As our Boston mesothelioma lawyers understand, this case highlights the importance of having a witness who can prove a plaintiff’s exposure to asbestos.
While there were 22 named defendants, the manufacturer of the plastic cement and the predecessor of the manufacturer of the joint compound separately moved for summary judgment to dismiss the plaintiff’s claims against them.
The plastic cement maker argued they made two similar products. One product was called Colton Gun Plastic Cement and the other was Called Colton Plastic Cement. The “Gun” product contained asbestos. In depositions, interrogatories, and other discovery materials, plaintiff admitted that he never saw the word “Gun” on any of the bags he used. Both products came in brown bags, had to be mixed with water and sand, and could be applied with a gun.
Since the plaintiff could not prove he ever used the asbestos-containing product, there was no basis for liability, and the jury would only be guessing instead of making a reasonable inference.
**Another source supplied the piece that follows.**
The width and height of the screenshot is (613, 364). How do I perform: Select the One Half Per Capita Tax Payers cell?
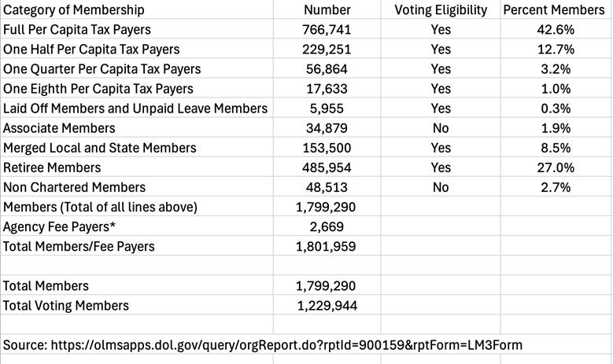coord(137,49)
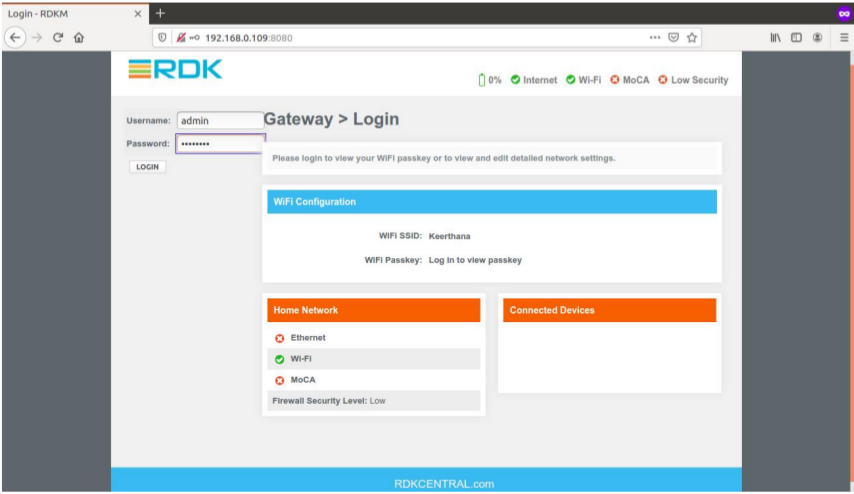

Plaintiff replied by stating that, based upon similarities between the plastic cement described by him and the defendant’s product, a reasonable finder of fact could conclude that it was the defendant’s product he encountered on the job site.
The defendant associated with the joint compound argued that they were not liable, because they did not own the joint compound manufacturer at the time the product was sold, and they did not inherit any liability from that company. They also argued that they were under no duty to warn the plaintiff, who was a sophisticated user who should have been aware of the presence of asbestos and its dangers.
The trial judge granted both motions for summary judgment, stating defendants had met their respective burdens. The court of appeals agreed with the trial court with respect to the plastic cement manufacture’s motion for summary judgment.
With respect to the joint compound manufacture’s motion, the court of appeals reversed the trial court’s dismissal and remanded the case for further proceedings. The appellate court reasoned that, based upon the years of manufacture, a reasonable finder of fact could find that the defendant manufactured the asbestos-containing joint compound.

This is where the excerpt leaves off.